Now, the Given Relation-Schema is R (E, F, G, H, I, J, K, L, M, N) and the Given functional dependencies :
{E, F} → {G}    (i)    {K} → {M}    (iv)
{F} → {I, J}    (ii)     {L} → {N}    (v)
{E, H} → {K, L}    (iii)
Now we need to find function dependency whose right side is R.
(a) {E, F} Cannot be a key as it determines only ‘G’
(b) {E, F, H} is a key:
⚈ using Transitivity on (i) and (ii) we get
{E, F} → {G, I, J} .......(vi) ·
⚈ using preudotransitivity on (iii) and (vi) we get
{E, F, H} → {G, I, J, K, L} ........(vii)
⚈ using Decomposition on (vii) we get
{E, F, H} → {K} and {E, F, H} → {L}
Combining above with (iv) and (v) respectively
{E, F, H} → {M} and {E, F, H} → {N}
Now, finally performing union of these with (vii) we get:
{E, F, H} → {G, I, J, K, L, M, N} ...........(viii)

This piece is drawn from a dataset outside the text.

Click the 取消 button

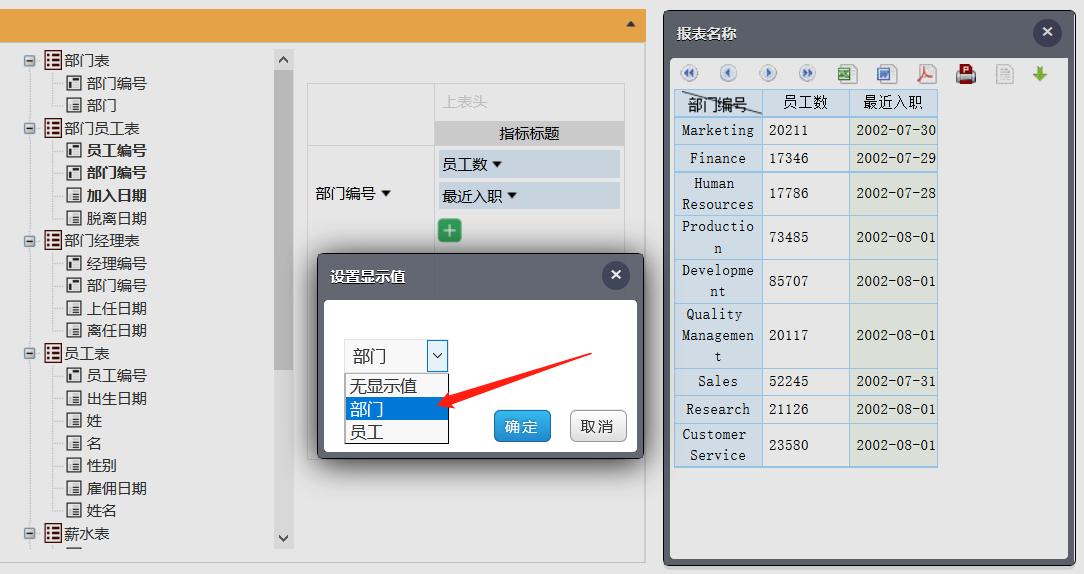(598, 426)
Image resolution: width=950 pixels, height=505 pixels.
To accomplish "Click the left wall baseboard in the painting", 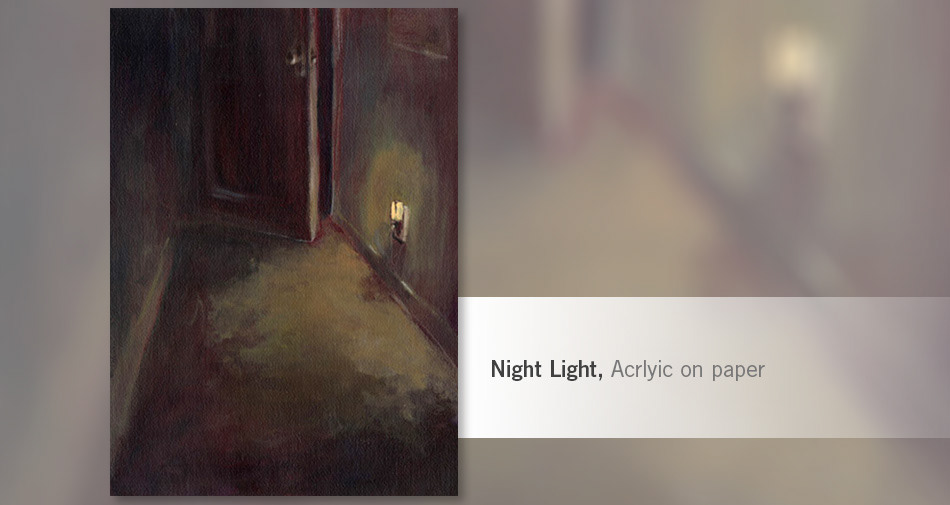I will point(141,333).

Also {E, F, H} → {E, F, H} is trivial, combine this with (viii) using union, we get:
{E, F, H} → {E, F, G, H, I, J, K, L, M, N}
⇒ {E, F, H} → R
So, {E, F, H} is a key of R.
(c) {E, F, H, K, L} is a super key but not a key since it is not minimal (i.e. contains extra attributes)
& (D) {E} cannot be a key of R clearly.